AUTHOR=Zhang Weiwei , Liu Leping , Xiao Xiangcheng , Zhou Hongshan , Peng Zhangzhe , Wang Wei , Huang Ling , Xie Yanyun , Xu Hui , Tao Lijian , Nie Wannian , Yuan Xiangning , Liu Fang , Yuan Qiongjing 

TITLE=Identification of common molecular signatures of SARS-CoV-2 infection and its influence on acute kidney injury and chronic kidney disease

JOURNAL=Frontiers in Immunology

VOLUME=Volume 14 - 2023

YEAR=2023

URL=https://www.frontiersin.org/journals/immunology/articles/10.3389/fimmu.2023.961642

DOI=10.3389/fimmu.2023.961642

ISSN=1664-3224

ABSTRACT=Severe acute respiratory syndrome coronavirus 2 (SARS-CoV-2) is the main cause of COVID-19, which has resulted in hundreds of millions of confirmed cases and more than 18.2 million deaths worldwide.

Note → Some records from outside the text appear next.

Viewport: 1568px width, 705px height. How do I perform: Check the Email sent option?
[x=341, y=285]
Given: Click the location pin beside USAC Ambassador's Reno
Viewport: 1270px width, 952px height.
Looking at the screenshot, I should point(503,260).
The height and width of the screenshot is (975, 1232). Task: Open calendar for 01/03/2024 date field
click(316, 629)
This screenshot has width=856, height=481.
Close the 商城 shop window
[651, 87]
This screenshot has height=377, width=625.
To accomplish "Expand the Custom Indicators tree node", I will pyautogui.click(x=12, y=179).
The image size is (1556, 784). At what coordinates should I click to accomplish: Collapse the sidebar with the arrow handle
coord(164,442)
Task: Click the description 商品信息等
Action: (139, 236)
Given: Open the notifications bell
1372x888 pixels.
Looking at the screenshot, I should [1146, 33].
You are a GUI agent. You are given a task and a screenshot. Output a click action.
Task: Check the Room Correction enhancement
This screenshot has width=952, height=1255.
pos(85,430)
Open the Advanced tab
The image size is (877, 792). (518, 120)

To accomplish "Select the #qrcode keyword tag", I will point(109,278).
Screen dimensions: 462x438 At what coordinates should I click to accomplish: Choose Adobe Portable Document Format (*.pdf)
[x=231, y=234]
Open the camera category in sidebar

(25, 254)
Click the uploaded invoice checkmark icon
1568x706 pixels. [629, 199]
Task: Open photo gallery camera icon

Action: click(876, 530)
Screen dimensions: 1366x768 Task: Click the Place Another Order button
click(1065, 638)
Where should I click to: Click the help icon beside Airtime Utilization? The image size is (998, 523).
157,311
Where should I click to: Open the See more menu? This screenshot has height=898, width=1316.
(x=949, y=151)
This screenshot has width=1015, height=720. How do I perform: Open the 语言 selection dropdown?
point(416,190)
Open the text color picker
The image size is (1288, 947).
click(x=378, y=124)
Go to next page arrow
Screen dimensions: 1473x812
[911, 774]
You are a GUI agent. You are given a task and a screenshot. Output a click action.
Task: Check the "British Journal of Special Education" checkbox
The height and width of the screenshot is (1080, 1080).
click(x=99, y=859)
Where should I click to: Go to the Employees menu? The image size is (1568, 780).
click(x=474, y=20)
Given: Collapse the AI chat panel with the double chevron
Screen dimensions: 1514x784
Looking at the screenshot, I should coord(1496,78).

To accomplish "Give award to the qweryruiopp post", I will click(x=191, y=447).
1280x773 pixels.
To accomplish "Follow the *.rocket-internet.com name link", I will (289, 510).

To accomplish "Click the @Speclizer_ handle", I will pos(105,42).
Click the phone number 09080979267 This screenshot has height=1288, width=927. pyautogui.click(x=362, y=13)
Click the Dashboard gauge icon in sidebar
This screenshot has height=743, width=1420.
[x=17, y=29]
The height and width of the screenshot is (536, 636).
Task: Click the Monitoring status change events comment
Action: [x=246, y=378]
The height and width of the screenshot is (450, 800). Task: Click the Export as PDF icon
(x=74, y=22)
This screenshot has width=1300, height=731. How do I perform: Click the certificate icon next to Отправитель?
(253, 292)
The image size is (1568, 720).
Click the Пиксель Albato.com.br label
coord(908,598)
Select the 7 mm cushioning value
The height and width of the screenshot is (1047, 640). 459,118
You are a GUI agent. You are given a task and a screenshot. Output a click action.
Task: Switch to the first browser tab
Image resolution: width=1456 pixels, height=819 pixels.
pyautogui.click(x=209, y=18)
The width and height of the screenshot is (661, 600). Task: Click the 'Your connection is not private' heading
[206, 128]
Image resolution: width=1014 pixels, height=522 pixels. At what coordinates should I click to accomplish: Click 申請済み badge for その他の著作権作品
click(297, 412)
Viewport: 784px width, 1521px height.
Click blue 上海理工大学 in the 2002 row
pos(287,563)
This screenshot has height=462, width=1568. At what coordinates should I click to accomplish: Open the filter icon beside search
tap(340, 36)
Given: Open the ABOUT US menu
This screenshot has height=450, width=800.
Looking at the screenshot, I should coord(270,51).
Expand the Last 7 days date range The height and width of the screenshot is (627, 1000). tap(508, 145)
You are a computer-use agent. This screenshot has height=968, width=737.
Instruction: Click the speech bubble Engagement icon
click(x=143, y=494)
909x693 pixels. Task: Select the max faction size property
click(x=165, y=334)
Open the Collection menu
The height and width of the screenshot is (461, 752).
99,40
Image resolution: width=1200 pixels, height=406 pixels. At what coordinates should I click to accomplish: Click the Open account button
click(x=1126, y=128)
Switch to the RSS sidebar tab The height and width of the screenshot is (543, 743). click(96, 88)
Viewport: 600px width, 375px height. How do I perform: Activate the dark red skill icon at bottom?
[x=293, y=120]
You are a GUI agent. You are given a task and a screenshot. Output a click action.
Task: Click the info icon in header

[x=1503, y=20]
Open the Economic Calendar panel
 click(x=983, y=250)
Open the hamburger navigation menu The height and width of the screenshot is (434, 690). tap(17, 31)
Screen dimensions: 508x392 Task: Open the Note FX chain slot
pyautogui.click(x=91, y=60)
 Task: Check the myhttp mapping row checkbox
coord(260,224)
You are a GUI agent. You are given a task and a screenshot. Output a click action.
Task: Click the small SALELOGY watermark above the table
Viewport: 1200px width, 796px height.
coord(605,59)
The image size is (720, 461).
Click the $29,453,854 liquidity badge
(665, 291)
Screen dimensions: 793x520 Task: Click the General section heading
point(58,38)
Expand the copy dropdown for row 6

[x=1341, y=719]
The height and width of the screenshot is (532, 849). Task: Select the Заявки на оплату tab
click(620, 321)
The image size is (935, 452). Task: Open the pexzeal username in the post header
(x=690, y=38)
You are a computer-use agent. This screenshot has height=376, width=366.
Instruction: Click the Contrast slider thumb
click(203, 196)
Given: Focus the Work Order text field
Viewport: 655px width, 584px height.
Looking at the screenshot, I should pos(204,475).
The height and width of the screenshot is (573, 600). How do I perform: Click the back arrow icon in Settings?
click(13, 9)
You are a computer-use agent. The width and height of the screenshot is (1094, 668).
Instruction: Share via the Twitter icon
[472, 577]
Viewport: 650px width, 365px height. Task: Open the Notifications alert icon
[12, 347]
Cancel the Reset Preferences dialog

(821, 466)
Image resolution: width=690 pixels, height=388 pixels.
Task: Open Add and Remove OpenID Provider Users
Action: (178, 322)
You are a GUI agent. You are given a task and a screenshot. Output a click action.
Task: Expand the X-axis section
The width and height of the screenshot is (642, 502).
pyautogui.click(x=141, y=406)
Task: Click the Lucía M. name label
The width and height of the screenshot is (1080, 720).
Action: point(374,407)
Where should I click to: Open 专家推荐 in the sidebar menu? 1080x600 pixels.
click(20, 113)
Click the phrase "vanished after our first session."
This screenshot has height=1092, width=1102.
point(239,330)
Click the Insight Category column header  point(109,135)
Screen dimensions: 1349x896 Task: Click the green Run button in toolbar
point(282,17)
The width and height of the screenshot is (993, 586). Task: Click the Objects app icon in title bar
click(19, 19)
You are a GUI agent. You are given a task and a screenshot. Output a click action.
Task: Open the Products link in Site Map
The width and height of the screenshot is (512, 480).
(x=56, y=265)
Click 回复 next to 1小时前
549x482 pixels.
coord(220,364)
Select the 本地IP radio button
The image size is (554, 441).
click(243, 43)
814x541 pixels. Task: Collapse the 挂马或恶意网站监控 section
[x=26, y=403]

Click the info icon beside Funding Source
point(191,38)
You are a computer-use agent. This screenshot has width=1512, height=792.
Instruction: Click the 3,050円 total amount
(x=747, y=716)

Acute kidney injury (AKI) is a common complication of COVID-19 that leads to an increase in mortality in infected patients, especially in ICU settings, while patients with chronic kidney disease (CKD) are at high risk for SARS-CoV-2 infection and related mortality. However, the underlying molecular mechanisms among AKI, CKD and COVID-19 are not unclear. Therefore, transcriptome analysis was performed to examine common pathways and molecular biomarkers for AKI, CKD and COVID-19, which help understand the association of SARS-CoV-2 infection with AKI and CKD. In this paper, we employed three RNA-seq datasets (GSE147507, GSE1563 and GSE66494) from the GEO database to detect differentially expressed genes (DEGs) among COVID-19 with AKI and CKD to search for shared pathways and candidate targets. A total of 17 common DEGs among these datasets were confirmed, and their biological functions and signaling pathways were characterized by enrichment analysis. MAPK signaling, the structural pathway of interleukin 1 (IL-1) and the Toll-like receptor pathway were proven to be involved in the occurrence of these diseases. Hub genes identified from PPI network, including DUSP6, BHLHE40, RASGRP1 and TAB2, were found to serve as potential therapeutic targets in COVID-19 with AKI and CKD. Common genes and pathways may play pathogenic roles in these three diseases mainly through the activation of immune inflammation. We constructed networks of transcription factor (TF)-gene, miRNA-gene and gene-disease interactions from the datasets. The key gene regulators influencing the progression of these three diseases and the various diseases from DEGs were further identified. We also predicted new drug targets based on these common DEGs and performed molecular docking and molecular dynamic (MD) simulations. Finally, the diagnostic model of COVID-19 was established based on these common DEGs. Taken together, the potential molecular and signaling pathways identified in this study may be the vital mechanisms by which SARS-CoV-2 infections affect renal function in patients. These findings are significant for the effective treatment of COVID-19 in patients with kidney diseases.